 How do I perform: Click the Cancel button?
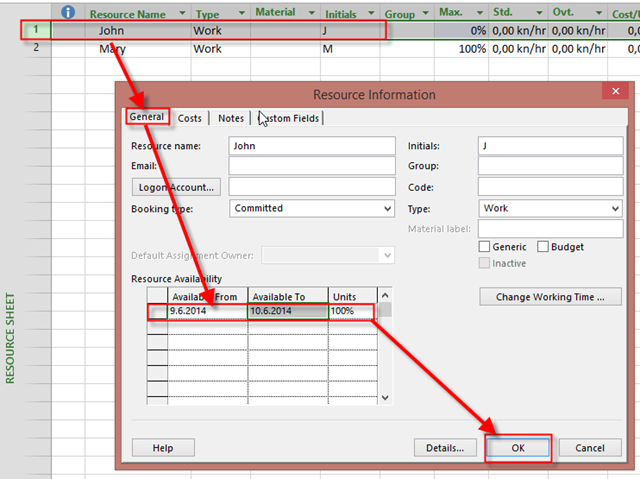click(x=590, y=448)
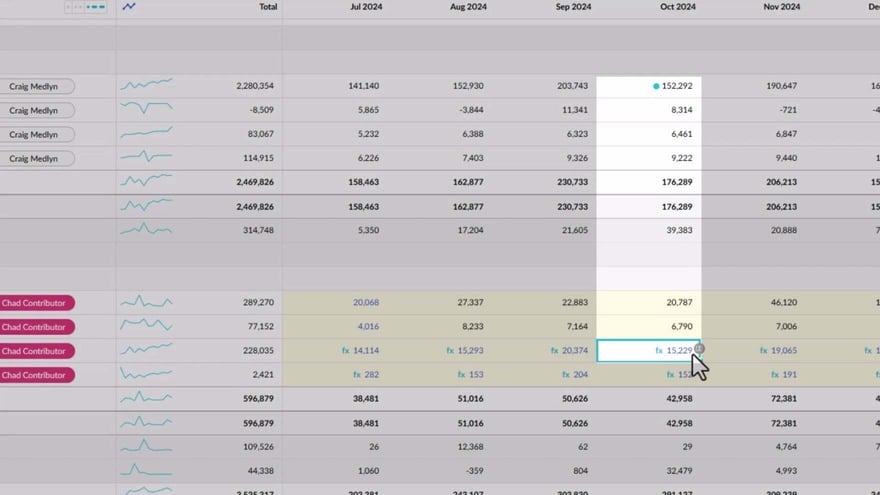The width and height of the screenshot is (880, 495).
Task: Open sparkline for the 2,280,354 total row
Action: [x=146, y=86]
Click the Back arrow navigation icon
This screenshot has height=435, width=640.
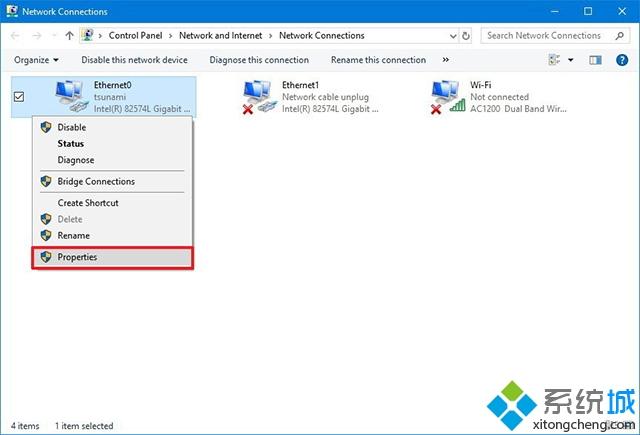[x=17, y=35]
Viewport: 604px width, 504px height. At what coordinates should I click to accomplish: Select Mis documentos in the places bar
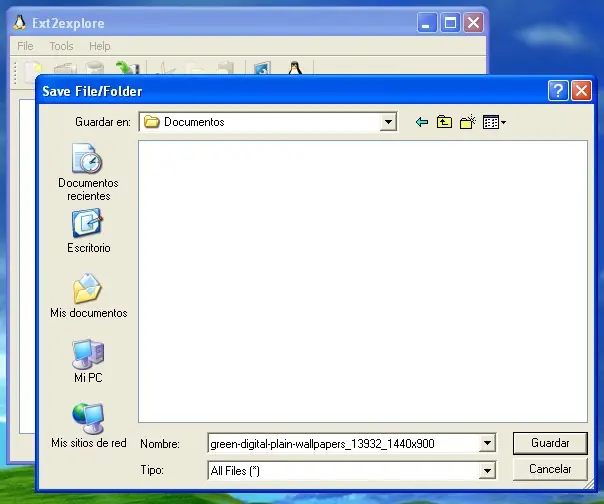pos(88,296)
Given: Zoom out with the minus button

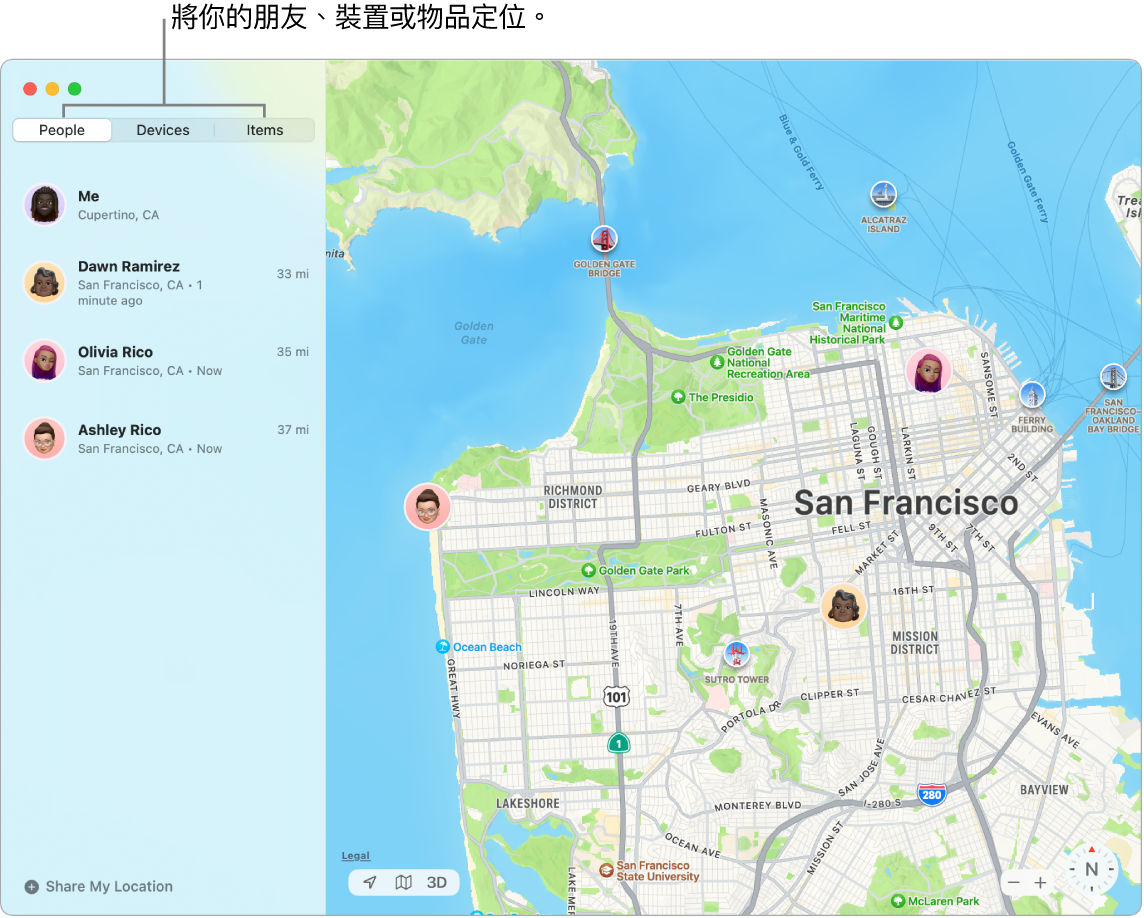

******

WHAT IS BEING ASKED:
Restate the data above word for word. Do not include the images.

EXERCISE RESPONSE:
 How do I perform: Click the Cancel button?
click(x=590, y=448)
The width and height of the screenshot is (880, 495).
Task: Open sparkline for the 2,280,354 total row
Action: [x=146, y=86]
Click the Back arrow navigation icon
This screenshot has height=435, width=640.
[x=17, y=35]
Viewport: 604px width, 504px height. At what coordinates should I click to accomplish: Select Mis documentos in the places bar
pos(88,296)
Given: Zoom out with the minus button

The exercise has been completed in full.